You can use any conflict-resolution strategy for syncing the parent pointers and sorting counters to other peers. The demo below assigns each write a timestamp and uses last-writer-wins to resolve conflicts, with the identifier of the peer that originally did the write as a tie-breaker.

Why set the parent pointer to the object before the insertion point instead of after the insertion point? Humans typically insert runs of objects one-after-the-other, and using the object before the insertion point ensures that two runs concurrently inserted in the same spot cannot become interleaved (since each run will form a separate chain). For example, if the original sequence is A B and one peer inserts x y z to get A x y z B while another peer inserts 1 2 3 to get A 1 2 3 B, this algorithm guarantees that the sequence will converge to either A x y z 1 2 3 B or A 1 2 3 x y z B but will never converge to an interleaving sequence such as A x 1 y 2 z 3 B.

This technique requires every object in the tree to live in its insertion spot forever (assuming that peers can disconnect for arbitrary lengths of time, which means garbage collection isn't possible). This means that deleted objects in the tree must be marked as deleted but still retained. It also means that reordering objects in the tree is not supported directly. A simple way of introducing object reordering is to store insertion positions using tree-based indexing, and then to separately store a reference to an insertion position (i.e. a node in the tree) with each reorderable object (which is not a node in the tree). Reordering an object then involves generating a new insertion position and updating that object's insertion position reference.

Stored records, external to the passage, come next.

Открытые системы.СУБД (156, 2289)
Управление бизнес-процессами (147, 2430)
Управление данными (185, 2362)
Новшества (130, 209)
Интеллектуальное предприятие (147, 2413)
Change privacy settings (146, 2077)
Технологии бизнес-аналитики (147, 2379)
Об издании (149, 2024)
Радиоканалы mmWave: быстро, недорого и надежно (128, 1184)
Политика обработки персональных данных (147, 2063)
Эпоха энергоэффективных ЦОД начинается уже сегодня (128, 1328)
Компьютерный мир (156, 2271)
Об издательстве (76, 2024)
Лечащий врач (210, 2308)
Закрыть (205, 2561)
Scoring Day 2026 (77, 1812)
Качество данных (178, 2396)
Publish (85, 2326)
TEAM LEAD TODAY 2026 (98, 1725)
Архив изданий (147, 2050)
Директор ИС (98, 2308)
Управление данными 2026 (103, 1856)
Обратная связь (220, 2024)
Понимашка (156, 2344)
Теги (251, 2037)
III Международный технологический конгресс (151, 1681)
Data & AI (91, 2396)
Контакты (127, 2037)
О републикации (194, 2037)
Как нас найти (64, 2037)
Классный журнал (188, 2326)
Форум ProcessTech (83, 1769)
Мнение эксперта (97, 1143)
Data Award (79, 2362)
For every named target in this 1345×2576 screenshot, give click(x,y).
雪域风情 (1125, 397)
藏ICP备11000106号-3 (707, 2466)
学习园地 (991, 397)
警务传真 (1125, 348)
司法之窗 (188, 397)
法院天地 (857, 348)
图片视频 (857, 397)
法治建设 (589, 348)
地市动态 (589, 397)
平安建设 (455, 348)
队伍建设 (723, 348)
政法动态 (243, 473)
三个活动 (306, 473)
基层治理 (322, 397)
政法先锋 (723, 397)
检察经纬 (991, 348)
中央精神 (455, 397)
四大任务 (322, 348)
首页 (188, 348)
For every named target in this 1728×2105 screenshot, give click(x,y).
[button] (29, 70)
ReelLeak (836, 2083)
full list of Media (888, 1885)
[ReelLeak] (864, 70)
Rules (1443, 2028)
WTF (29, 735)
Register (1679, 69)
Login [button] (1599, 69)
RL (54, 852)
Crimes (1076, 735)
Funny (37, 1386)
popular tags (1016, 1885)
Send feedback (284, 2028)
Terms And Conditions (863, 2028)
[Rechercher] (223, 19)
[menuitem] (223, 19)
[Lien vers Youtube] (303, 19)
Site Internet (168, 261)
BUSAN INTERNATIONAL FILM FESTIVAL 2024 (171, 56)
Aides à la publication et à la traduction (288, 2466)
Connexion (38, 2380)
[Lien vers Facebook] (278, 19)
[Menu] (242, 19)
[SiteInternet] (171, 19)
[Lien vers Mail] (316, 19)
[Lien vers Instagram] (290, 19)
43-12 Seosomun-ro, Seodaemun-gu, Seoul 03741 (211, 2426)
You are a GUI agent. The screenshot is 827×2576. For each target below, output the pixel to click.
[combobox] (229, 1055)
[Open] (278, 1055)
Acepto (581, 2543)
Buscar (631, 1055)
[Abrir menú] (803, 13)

Below is a demo of what this looks like in practice. Each quadrant represents a peer, and peers send messages to each other with a simulated network delay. Click + to insert new objects, × to delete existing objects, and drag objects to reorder them. Click Undo or Redo for a given peer to rewind or playback that peer's local edits. Temporarily disable the simulated network with the pause button to construct simultaneous editing scenarios. You can use your browser's "view source" feature to view the source code for this demo:

This technique has the following benefits and drawbacks:

Benefits:

It's easy to understand and implement.
If two peers both simultaneously insert a run of objects one-after-the-other at the same location, the resulting objects are not interleaved. So this algorithm is appropriate in situations where object adjacency is critical (e.g. using this to order paragraphs of text in a text document would be appropriate).

Drawbacks:

Every reordering operation adds more data to the database that persists forever, so this isn't ideal for situations with frequent reordering.
Interleaving is not prevented for concurrent runs that are inserted in reverse-order. This doesn't come up in typical text-editing scenarios but is something to keep in mind. For example, if a peer inserts the run A B C by inserting A, then B after A, then C after B, no interleaving is possible. But if a peer inserts the run A B C by inserting C, then B before C, then A before B, interleaving with another peer's concurrent changes could occur.
Using this algorithm with large numbers of objects (e.g. for every character in a text document) is inefficient. Doing this efficiently requires a specialized approach that represents a concurrently-inserted run as a single block of memory with implicit parent pointers between adjacent elements. These blocks may need to be split when a node gains multiple children, which adds complexity. You would also likely drop support for reordering as characters don't typically need to preserve their identity when they are reordered. A more advanced algorithm that does all of this is presented in CRDT: Text Buffer.